##### DATA SHOWN
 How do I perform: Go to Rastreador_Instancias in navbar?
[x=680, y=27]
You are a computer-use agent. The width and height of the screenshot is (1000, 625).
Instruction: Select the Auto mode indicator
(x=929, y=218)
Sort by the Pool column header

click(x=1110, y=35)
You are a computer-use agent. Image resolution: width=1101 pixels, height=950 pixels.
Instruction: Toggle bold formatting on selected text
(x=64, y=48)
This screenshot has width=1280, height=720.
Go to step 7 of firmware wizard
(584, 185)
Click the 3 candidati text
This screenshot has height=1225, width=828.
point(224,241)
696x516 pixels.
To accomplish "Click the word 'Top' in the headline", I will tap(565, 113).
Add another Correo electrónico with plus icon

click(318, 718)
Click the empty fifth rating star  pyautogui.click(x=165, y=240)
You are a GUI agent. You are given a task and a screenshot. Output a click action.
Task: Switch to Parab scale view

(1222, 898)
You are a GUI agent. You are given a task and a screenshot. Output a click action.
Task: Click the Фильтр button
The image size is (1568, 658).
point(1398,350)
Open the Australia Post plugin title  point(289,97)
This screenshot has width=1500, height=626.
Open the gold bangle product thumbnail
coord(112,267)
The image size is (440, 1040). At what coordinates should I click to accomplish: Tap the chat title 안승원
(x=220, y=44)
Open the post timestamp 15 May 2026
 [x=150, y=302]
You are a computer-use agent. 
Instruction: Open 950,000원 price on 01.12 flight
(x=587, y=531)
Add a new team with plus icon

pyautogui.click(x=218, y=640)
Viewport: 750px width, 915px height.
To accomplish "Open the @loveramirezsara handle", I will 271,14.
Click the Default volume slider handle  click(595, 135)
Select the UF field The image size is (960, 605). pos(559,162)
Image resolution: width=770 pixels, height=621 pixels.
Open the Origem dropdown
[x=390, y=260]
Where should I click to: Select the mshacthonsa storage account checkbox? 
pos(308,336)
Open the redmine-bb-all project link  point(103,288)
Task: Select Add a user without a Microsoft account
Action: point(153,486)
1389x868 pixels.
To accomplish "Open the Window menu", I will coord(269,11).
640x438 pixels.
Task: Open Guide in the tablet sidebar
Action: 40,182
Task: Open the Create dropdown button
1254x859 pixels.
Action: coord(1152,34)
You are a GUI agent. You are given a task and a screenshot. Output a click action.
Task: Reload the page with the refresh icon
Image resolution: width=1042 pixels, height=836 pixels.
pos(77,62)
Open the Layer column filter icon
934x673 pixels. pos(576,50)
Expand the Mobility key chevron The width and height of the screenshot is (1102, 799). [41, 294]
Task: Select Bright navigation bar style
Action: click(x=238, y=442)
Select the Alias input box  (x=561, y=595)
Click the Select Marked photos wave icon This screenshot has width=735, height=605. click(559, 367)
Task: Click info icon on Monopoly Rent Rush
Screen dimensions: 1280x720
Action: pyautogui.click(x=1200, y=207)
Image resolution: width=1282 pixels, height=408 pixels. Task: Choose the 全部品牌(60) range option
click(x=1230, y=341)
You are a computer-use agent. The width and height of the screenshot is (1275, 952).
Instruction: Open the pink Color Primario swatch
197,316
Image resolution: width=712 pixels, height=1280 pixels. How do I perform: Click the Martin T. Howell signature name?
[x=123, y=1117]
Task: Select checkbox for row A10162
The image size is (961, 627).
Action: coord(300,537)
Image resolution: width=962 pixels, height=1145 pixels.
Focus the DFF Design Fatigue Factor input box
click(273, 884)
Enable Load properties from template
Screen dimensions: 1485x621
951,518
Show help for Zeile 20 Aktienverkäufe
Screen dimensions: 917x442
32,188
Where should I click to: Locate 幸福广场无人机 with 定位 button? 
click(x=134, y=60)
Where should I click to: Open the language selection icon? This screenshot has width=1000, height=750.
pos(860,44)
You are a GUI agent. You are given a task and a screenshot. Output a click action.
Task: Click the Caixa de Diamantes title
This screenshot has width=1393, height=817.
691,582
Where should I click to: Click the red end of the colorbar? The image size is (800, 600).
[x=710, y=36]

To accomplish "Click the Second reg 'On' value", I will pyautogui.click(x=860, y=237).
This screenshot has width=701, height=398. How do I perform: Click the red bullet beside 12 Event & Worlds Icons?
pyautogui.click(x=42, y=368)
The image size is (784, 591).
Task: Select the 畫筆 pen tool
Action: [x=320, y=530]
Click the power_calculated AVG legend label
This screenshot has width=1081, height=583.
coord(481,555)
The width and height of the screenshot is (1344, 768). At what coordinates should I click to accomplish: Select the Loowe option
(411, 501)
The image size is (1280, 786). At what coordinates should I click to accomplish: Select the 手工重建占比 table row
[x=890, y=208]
##########
EXERCISE INSTRUCTIONS: With no line skipped, repeat the records exactly.

TASK OUTPUT:
 How do I perform: Go to Rastreador_Instancias in navbar?
[x=680, y=27]
You are a computer-use agent. The width and height of the screenshot is (1000, 625).
Instruction: Select the Auto mode indicator
(x=929, y=218)
Sort by the Pool column header

click(x=1110, y=35)
You are a computer-use agent. Image resolution: width=1101 pixels, height=950 pixels.
Instruction: Toggle bold formatting on selected text
(x=64, y=48)
This screenshot has width=1280, height=720.
Go to step 7 of firmware wizard
(584, 185)
Click the 3 candidati text
This screenshot has height=1225, width=828.
point(224,241)
696x516 pixels.
To accomplish "Click the word 'Top' in the headline", I will tap(565, 113).
Add another Correo electrónico with plus icon

click(318, 718)
Click the empty fifth rating star  pyautogui.click(x=165, y=240)
You are a GUI agent. You are given a task and a screenshot. Output a click action.
Task: Switch to Parab scale view

(1222, 898)
You are a GUI agent. You are given a task and a screenshot. Output a click action.
Task: Click the Фильтр button
The image size is (1568, 658).
point(1398,350)
Open the Australia Post plugin title  point(289,97)
This screenshot has width=1500, height=626.
Open the gold bangle product thumbnail
coord(112,267)
The image size is (440, 1040). At what coordinates should I click to accomplish: Tap the chat title 안승원
(x=220, y=44)
Open the post timestamp 15 May 2026
 [x=150, y=302]
You are a computer-use agent. 
Instruction: Open 950,000원 price on 01.12 flight
(x=587, y=531)
Add a new team with plus icon

pyautogui.click(x=218, y=640)
Viewport: 750px width, 915px height.
To accomplish "Open the @loveramirezsara handle", I will 271,14.
Click the Default volume slider handle  click(595, 135)
Select the UF field The image size is (960, 605). pos(559,162)
Image resolution: width=770 pixels, height=621 pixels.
Open the Origem dropdown
[x=390, y=260]
Where should I click to: Select the mshacthonsa storage account checkbox? 
pos(308,336)
Open the redmine-bb-all project link  point(103,288)
Task: Select Add a user without a Microsoft account
Action: point(153,486)
1389x868 pixels.
To accomplish "Open the Window menu", I will coord(269,11).
640x438 pixels.
Task: Open Guide in the tablet sidebar
Action: 40,182
Task: Open the Create dropdown button
1254x859 pixels.
Action: coord(1152,34)
You are a GUI agent. You are given a task and a screenshot. Output a click action.
Task: Reload the page with the refresh icon
Image resolution: width=1042 pixels, height=836 pixels.
pos(77,62)
Open the Layer column filter icon
934x673 pixels. pos(576,50)
Expand the Mobility key chevron The width and height of the screenshot is (1102, 799). [41, 294]
Task: Select Bright navigation bar style
Action: click(x=238, y=442)
Select the Alias input box  (x=561, y=595)
Click the Select Marked photos wave icon This screenshot has width=735, height=605. click(559, 367)
Task: Click info icon on Monopoly Rent Rush
Screen dimensions: 1280x720
Action: pyautogui.click(x=1200, y=207)
Image resolution: width=1282 pixels, height=408 pixels. Task: Choose the 全部品牌(60) range option
click(x=1230, y=341)
You are a computer-use agent. The width and height of the screenshot is (1275, 952).
Instruction: Open the pink Color Primario swatch
197,316
Image resolution: width=712 pixels, height=1280 pixels. How do I perform: Click the Martin T. Howell signature name?
[x=123, y=1117]
Task: Select checkbox for row A10162
The image size is (961, 627).
Action: coord(300,537)
Image resolution: width=962 pixels, height=1145 pixels.
Focus the DFF Design Fatigue Factor input box
click(273, 884)
Enable Load properties from template
Screen dimensions: 1485x621
951,518
Show help for Zeile 20 Aktienverkäufe
Screen dimensions: 917x442
32,188
Where should I click to: Locate 幸福广场无人机 with 定位 button? 
click(x=134, y=60)
Where should I click to: Open the language selection icon? This screenshot has width=1000, height=750.
pos(860,44)
You are a GUI agent. You are given a task and a screenshot. Output a click action.
Task: Click the Caixa de Diamantes title
This screenshot has width=1393, height=817.
691,582
Where should I click to: Click the red end of the colorbar? The image size is (800, 600).
[x=710, y=36]

To accomplish "Click the Second reg 'On' value", I will pyautogui.click(x=860, y=237).
This screenshot has width=701, height=398. How do I perform: Click the red bullet beside 12 Event & Worlds Icons?
pyautogui.click(x=42, y=368)
The image size is (784, 591).
Task: Select the 畫筆 pen tool
Action: [x=320, y=530]
Click the power_calculated AVG legend label
This screenshot has width=1081, height=583.
coord(481,555)
The width and height of the screenshot is (1344, 768). At what coordinates should I click to accomplish: Select the Loowe option
(411, 501)
The image size is (1280, 786). At what coordinates should I click to accomplish: Select the 手工重建占比 table row
[x=890, y=208]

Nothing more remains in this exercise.